#### Exercise objective
Present the following data again exactly as it is shown.

#### Data shown
━━━

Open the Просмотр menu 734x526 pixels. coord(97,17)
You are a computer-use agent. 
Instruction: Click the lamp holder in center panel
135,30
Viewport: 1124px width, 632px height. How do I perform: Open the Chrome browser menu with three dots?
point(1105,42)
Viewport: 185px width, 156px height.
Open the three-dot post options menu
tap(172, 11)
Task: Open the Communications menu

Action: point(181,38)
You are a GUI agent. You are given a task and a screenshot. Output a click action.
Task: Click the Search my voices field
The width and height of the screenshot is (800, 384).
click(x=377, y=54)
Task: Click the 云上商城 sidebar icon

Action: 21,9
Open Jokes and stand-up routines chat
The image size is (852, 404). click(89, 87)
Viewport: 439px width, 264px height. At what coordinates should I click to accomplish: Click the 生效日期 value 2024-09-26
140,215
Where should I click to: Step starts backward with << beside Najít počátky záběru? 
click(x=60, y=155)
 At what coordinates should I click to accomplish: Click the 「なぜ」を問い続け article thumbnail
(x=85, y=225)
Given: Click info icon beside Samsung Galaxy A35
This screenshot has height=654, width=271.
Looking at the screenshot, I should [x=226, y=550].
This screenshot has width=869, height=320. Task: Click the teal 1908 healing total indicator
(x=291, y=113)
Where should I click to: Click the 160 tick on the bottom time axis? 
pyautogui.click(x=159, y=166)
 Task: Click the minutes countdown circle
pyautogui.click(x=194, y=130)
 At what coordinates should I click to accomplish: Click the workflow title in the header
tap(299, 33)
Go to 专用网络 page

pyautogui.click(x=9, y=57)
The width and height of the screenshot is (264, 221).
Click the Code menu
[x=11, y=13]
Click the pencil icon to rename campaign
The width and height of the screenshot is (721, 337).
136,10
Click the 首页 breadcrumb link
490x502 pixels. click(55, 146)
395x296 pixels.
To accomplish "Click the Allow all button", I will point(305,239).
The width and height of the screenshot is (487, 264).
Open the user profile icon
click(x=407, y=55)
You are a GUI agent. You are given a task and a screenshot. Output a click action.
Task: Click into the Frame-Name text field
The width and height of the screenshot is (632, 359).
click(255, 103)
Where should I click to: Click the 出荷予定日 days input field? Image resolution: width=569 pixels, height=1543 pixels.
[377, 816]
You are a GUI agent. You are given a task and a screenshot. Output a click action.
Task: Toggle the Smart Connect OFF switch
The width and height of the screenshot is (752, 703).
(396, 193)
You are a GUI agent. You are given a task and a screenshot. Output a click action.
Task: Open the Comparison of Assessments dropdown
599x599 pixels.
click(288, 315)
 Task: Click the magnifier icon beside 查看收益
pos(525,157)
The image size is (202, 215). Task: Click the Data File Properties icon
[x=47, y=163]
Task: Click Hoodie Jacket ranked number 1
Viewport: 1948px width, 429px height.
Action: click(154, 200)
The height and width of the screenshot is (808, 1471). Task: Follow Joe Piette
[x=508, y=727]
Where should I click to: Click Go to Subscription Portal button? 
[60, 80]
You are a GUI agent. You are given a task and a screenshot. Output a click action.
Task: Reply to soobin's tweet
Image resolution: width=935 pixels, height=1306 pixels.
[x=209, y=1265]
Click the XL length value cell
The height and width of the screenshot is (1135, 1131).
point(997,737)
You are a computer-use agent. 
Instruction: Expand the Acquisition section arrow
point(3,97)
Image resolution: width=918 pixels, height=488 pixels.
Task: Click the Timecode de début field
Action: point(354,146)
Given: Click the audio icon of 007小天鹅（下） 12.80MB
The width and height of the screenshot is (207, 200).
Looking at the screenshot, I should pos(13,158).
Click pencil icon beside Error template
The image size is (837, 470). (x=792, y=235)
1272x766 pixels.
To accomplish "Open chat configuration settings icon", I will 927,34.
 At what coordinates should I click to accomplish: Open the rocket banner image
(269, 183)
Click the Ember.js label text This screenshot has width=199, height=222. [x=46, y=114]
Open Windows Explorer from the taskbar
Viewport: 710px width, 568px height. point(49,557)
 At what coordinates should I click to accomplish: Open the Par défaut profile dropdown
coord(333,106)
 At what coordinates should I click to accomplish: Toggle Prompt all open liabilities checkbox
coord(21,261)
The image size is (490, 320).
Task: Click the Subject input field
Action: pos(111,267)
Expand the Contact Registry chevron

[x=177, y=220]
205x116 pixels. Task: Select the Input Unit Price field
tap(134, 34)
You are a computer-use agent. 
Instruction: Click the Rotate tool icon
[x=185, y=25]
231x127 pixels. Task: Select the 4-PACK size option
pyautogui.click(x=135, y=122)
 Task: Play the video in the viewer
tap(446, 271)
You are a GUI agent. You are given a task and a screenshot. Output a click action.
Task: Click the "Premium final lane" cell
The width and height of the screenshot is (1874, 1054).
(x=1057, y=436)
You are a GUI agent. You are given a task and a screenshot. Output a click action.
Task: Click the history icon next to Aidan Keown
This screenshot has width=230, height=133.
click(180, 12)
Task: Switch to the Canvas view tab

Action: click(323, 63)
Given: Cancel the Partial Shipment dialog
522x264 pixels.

━━━

#### Problem solution
Open the Просмотр menu 734x526 pixels. coord(97,17)
You are a computer-use agent. 
Instruction: Click the lamp holder in center panel
135,30
Viewport: 1124px width, 632px height. How do I perform: Open the Chrome browser menu with three dots?
point(1105,42)
Viewport: 185px width, 156px height.
Open the three-dot post options menu
tap(172, 11)
Task: Open the Communications menu

Action: point(181,38)
You are a GUI agent. You are given a task and a screenshot. Output a click action.
Task: Click the Search my voices field
The width and height of the screenshot is (800, 384).
click(x=377, y=54)
Task: Click the 云上商城 sidebar icon

Action: 21,9
Open Jokes and stand-up routines chat
The image size is (852, 404). click(89, 87)
Viewport: 439px width, 264px height. At what coordinates should I click to accomplish: Click the 生效日期 value 2024-09-26
140,215
Where should I click to: Step starts backward with << beside Najít počátky záběru? 
click(x=60, y=155)
 At what coordinates should I click to accomplish: Click the 「なぜ」を問い続け article thumbnail
(x=85, y=225)
Given: Click info icon beside Samsung Galaxy A35
This screenshot has height=654, width=271.
Looking at the screenshot, I should [x=226, y=550].
This screenshot has width=869, height=320. Task: Click the teal 1908 healing total indicator
(x=291, y=113)
Where should I click to: Click the 160 tick on the bottom time axis? 
pyautogui.click(x=159, y=166)
 Task: Click the minutes countdown circle
pyautogui.click(x=194, y=130)
 At what coordinates should I click to accomplish: Click the workflow title in the header
tap(299, 33)
Go to 专用网络 page

pyautogui.click(x=9, y=57)
The width and height of the screenshot is (264, 221).
Click the Code menu
[x=11, y=13]
Click the pencil icon to rename campaign
The width and height of the screenshot is (721, 337).
136,10
Click the 首页 breadcrumb link
490x502 pixels. click(55, 146)
395x296 pixels.
To accomplish "Click the Allow all button", I will point(305,239).
The width and height of the screenshot is (487, 264).
Open the user profile icon
click(x=407, y=55)
You are a GUI agent. You are given a task and a screenshot. Output a click action.
Task: Click into the Frame-Name text field
The width and height of the screenshot is (632, 359).
click(255, 103)
Where should I click to: Click the 出荷予定日 days input field? Image resolution: width=569 pixels, height=1543 pixels.
[377, 816]
You are a GUI agent. You are given a task and a screenshot. Output a click action.
Task: Toggle the Smart Connect OFF switch
The width and height of the screenshot is (752, 703).
(396, 193)
You are a GUI agent. You are given a task and a screenshot. Output a click action.
Task: Open the Comparison of Assessments dropdown
599x599 pixels.
click(288, 315)
 Task: Click the magnifier icon beside 查看收益
pos(525,157)
The image size is (202, 215). Task: Click the Data File Properties icon
[x=47, y=163]
Task: Click Hoodie Jacket ranked number 1
Viewport: 1948px width, 429px height.
Action: click(154, 200)
The height and width of the screenshot is (808, 1471). Task: Follow Joe Piette
[x=508, y=727]
Where should I click to: Click Go to Subscription Portal button? 
[60, 80]
You are a GUI agent. You are given a task and a screenshot. Output a click action.
Task: Reply to soobin's tweet
Image resolution: width=935 pixels, height=1306 pixels.
[x=209, y=1265]
Click the XL length value cell
The height and width of the screenshot is (1135, 1131).
point(997,737)
You are a computer-use agent. 
Instruction: Expand the Acquisition section arrow
point(3,97)
Image resolution: width=918 pixels, height=488 pixels.
Task: Click the Timecode de début field
Action: point(354,146)
Given: Click the audio icon of 007小天鹅（下） 12.80MB
The width and height of the screenshot is (207, 200).
Looking at the screenshot, I should pos(13,158).
Click pencil icon beside Error template
The image size is (837, 470). (x=792, y=235)
1272x766 pixels.
To accomplish "Open chat configuration settings icon", I will 927,34.
 At what coordinates should I click to accomplish: Open the rocket banner image
(269, 183)
Click the Ember.js label text This screenshot has width=199, height=222. [x=46, y=114]
Open Windows Explorer from the taskbar
Viewport: 710px width, 568px height. point(49,557)
 At what coordinates should I click to accomplish: Open the Par défaut profile dropdown
coord(333,106)
 At what coordinates should I click to accomplish: Toggle Prompt all open liabilities checkbox
coord(21,261)
The image size is (490, 320).
Task: Click the Subject input field
Action: pos(111,267)
Expand the Contact Registry chevron

[x=177, y=220]
205x116 pixels. Task: Select the Input Unit Price field
tap(134, 34)
You are a computer-use agent. 
Instruction: Click the Rotate tool icon
[x=185, y=25]
231x127 pixels. Task: Select the 4-PACK size option
pyautogui.click(x=135, y=122)
 Task: Play the video in the viewer
tap(446, 271)
You are a GUI agent. You are given a task and a screenshot. Output a click action.
Task: Click the "Premium final lane" cell
The width and height of the screenshot is (1874, 1054).
(x=1057, y=436)
You are a GUI agent. You are given a task and a screenshot. Output a click action.
Task: Click the history icon next to Aidan Keown
This screenshot has width=230, height=133.
click(180, 12)
Task: Switch to the Canvas view tab

Action: click(323, 63)
Given: Cancel the Partial Shipment dialog
522x264 pixels.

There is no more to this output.